California arts advocates did not succeed in dramatically changing the landscape for the California Arts Council, but at the last moment Assembly Speaker John Perez ensured a nearly $2 million increase to the agency’s coffers, bringing California out of the cellar as the cheapest state supporter of the arts on a per-capita basis. Other states with notable increases included Arkansas, Colorado, Illinois, Maryland, Massachusetts, Minnesota, Montana, Ohio, Utah, and Vermont.
Not all the news was good for state arts advocates, though. The Kansas Creative Arts Industries Commission, only a year after coming back from being the first state art agency to be vetoed out of existence, has now been slashed almost entirely to the bone again with a paltry appropriation of $200,000, the lowest in the country. Arts councils in Tennessee, Louisiana, Rhode Island, Connecticut, West Virginia, and Wyoming also endured double-digit cuts.
In other state news, a tale of two tax policies: Rhode Island is eliminating taxes on the sale and purchase of artwork, while North Carolina is introducing a new 4.75% “privilege tax” for “admission charges to any live performance or event, any movie screening, any museum, cultural site, garden, exhibit, art show or guided tour.” The North Carolina tax applies to both nonprofit and commercial groups but carves out a number of confusing exemptions for certain festivals, state-supported museums, etc.; basically it sounds like terrible legislation. With that kind of environment, it will be interesting to see if the state extends its sunsetting film tax credit beyond 2014.
INTERNATIONAL
My goodness, the blows just keep coming for arts funding in England. The cuts to Arts Council England over the past few years were bad enough, but it turns out that local funding for the arts will fall another £124 million next year, even though local government budgets in general are up! Better to be an artist in Britain than Portugal, however, which eliminated its ministry of culture two years ago and shows what happens when you pull the rug of government funding out from under a society that has no tradition of private philanthropy.

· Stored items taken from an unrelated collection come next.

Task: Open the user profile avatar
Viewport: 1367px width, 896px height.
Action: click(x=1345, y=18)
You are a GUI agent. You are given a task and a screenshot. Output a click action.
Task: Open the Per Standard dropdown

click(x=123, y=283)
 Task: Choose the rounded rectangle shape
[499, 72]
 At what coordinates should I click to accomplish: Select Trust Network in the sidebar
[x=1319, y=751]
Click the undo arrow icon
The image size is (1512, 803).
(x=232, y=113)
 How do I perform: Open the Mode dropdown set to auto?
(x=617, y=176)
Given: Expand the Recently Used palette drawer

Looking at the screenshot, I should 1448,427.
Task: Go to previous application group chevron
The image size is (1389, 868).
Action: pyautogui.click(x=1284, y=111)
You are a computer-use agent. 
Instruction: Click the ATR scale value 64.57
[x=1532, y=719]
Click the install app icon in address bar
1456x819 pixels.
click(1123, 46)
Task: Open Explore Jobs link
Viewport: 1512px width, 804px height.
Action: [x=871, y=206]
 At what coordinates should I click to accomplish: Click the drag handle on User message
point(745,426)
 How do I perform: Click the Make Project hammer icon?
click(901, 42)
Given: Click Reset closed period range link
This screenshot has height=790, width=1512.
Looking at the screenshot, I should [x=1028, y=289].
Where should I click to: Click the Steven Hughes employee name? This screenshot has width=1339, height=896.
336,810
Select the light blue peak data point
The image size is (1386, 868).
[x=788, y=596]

The giganta-budget West Kowloon Cultural District Authority in Hong Kong is running into trouble, with construction costs (surprise!) almost double the amount originally planned. The authority has decided to postpone seeking an additional $3.2 billion (I told you it was giganta-budget) payment from Hong Kong’s Legislative Council, presumably until things are in better shape.
Three profiles of new/new-ish culture heads: in Canada, Shelly Glover is settling into her new role as Minister of Canadian Heritage and Official Languages; in France, embattled French Culture Minister Aurélie Filippetti presides over $3.2b in government spending on culture, which is down 2.8% from last year. France also has gone ahead and ended the “three strikes” provision of its copyright enforcement policy. Finally, Ines Abdul-Dayem is the new culture minister for Egypt. She has quite a story: earlier this year, she was dismissed from her post as head of the Cairo Opera House along with many other cultural officials by Alaa Abdel-Aziz, the man she is now replacing. In June, though, “artists stormed the Ministry of Culture and began an open-ended sit-in to demand the removal of the [now former] minister and the revocation of his decisions.” Shortly thereafter, following the ouster of president Mohamed Morsi, Abdel-Aziz resigned his position.